Task details – Print exactly, and only, the lines from the one containing "You are a GUI" through the last line of the records below, both included; leave out the pictures.

Material shown –
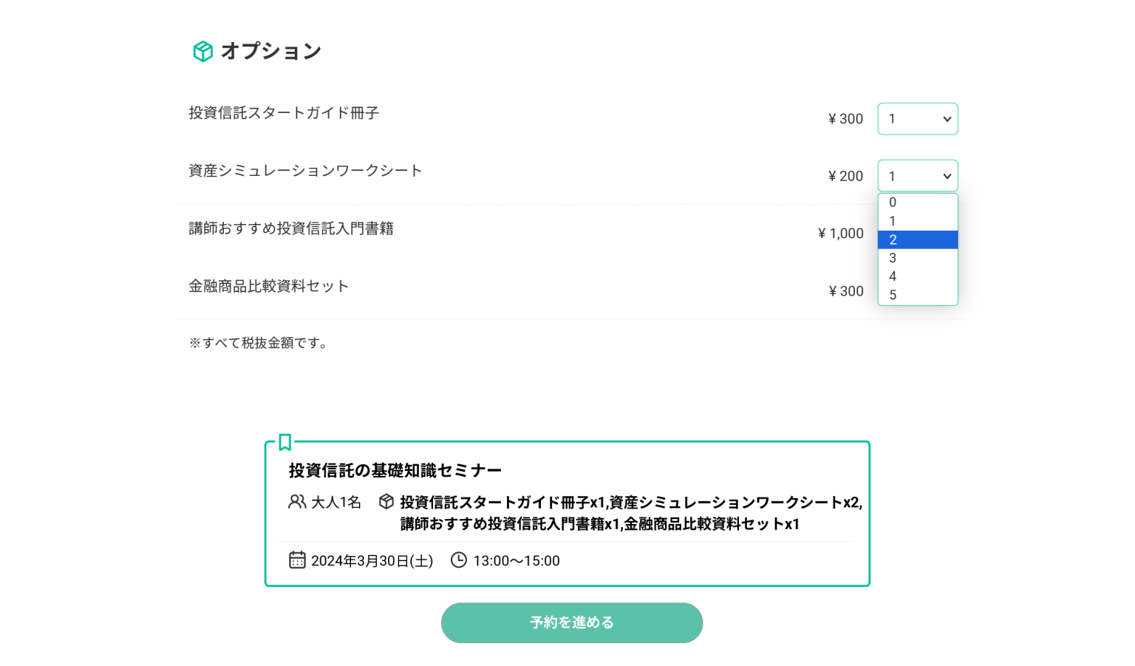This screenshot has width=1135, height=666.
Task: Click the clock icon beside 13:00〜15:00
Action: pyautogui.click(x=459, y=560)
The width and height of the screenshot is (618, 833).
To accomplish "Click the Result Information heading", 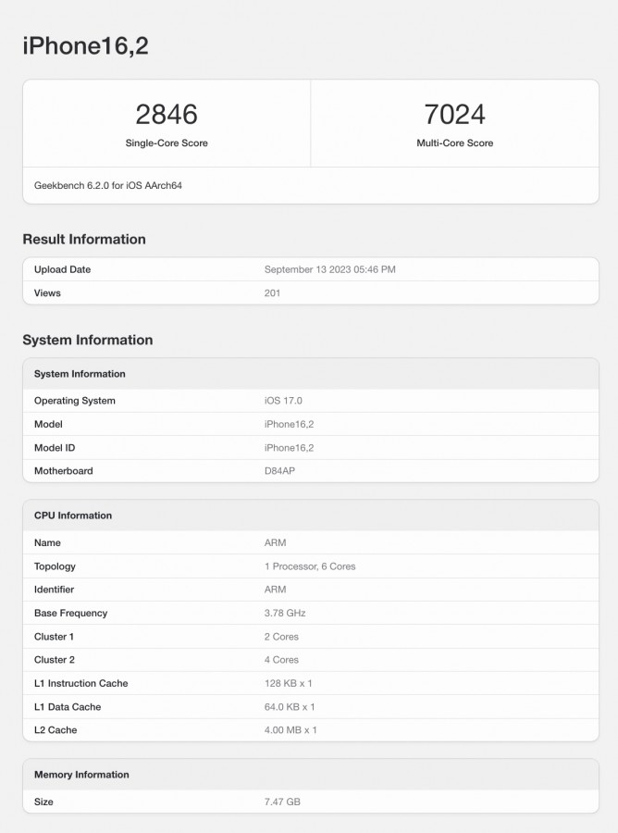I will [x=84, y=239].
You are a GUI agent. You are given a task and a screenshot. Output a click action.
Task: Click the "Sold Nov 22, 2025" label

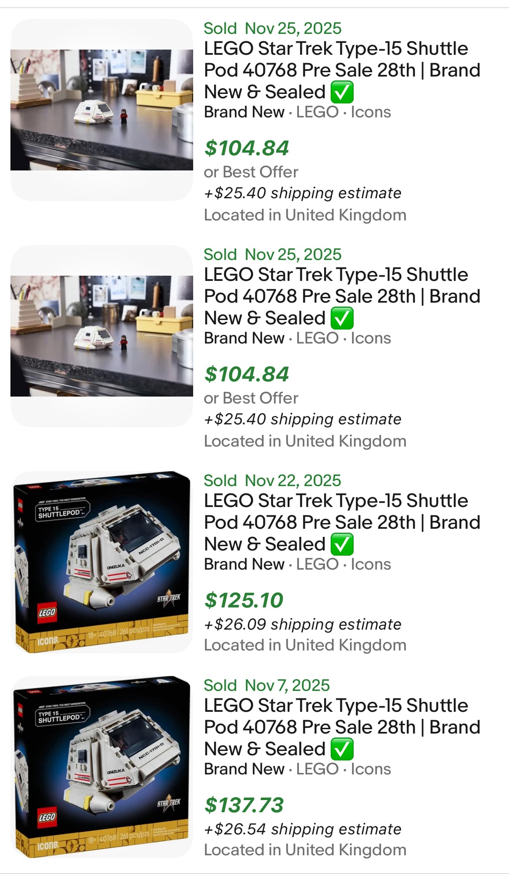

Task answer –
You are a GUI agent. You are given a task and a screenshot. Output a click action.
Task: Click the "Sold Nov 22, 2025" label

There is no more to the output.